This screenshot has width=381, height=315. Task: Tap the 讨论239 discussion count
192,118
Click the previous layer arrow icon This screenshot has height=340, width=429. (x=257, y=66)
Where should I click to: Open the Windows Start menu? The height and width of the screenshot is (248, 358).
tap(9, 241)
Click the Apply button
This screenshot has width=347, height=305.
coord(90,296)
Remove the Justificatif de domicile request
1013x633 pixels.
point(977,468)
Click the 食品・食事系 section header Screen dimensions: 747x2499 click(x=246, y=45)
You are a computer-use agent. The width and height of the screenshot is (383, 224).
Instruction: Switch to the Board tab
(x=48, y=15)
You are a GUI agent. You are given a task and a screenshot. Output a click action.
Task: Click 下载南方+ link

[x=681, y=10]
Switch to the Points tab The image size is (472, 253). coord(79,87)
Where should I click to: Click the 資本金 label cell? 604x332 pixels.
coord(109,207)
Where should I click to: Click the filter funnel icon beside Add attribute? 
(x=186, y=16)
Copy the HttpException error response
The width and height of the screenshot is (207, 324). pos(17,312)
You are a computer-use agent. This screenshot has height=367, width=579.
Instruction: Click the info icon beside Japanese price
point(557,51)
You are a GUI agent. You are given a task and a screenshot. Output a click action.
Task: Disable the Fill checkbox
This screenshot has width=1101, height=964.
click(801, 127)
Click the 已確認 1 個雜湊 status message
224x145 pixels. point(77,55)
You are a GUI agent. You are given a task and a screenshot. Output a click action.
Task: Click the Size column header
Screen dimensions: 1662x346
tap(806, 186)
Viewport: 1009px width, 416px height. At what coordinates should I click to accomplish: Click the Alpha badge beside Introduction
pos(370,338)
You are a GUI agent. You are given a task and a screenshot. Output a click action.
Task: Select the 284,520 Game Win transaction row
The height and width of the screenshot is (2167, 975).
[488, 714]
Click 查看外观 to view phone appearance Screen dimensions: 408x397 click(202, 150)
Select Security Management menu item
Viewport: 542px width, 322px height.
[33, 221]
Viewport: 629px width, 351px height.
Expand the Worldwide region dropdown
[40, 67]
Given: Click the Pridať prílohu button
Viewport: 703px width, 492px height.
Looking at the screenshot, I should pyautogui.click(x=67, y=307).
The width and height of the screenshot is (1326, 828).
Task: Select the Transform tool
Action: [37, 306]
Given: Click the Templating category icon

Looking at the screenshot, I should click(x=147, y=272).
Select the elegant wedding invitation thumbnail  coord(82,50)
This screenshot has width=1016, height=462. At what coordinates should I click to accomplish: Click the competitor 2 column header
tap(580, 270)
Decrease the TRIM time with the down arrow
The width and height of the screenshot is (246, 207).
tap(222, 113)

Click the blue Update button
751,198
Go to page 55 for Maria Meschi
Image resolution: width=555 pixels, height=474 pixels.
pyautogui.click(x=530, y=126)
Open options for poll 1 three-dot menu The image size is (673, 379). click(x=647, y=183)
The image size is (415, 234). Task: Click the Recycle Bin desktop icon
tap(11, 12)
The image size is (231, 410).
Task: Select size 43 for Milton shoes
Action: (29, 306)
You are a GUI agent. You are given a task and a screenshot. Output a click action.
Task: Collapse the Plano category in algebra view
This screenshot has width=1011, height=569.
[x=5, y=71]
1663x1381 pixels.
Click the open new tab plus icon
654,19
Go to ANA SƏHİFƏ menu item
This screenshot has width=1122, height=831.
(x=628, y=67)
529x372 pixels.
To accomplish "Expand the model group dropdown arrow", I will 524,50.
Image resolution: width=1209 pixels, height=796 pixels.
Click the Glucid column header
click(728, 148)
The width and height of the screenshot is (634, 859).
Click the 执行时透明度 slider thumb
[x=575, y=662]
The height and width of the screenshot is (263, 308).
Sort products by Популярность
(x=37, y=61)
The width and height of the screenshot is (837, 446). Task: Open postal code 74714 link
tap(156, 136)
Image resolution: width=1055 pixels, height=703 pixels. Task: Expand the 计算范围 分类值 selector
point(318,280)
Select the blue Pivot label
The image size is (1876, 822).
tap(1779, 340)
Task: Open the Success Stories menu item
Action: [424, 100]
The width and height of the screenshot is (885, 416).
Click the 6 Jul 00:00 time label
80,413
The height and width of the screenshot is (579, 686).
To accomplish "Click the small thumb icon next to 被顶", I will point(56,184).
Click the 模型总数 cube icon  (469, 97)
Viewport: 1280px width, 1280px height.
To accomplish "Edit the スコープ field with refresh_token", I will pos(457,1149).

..............................

● Aim of the exercise:
Please give back exactly the lines of the listing above that run from the one containing "Click the previous" through the one containing "Click the Apply button", and only those.

● Written response:
Click the previous layer arrow icon This screenshot has height=340, width=429. (x=257, y=66)
Where should I click to: Open the Windows Start menu? The height and width of the screenshot is (248, 358).
tap(9, 241)
Click the Apply button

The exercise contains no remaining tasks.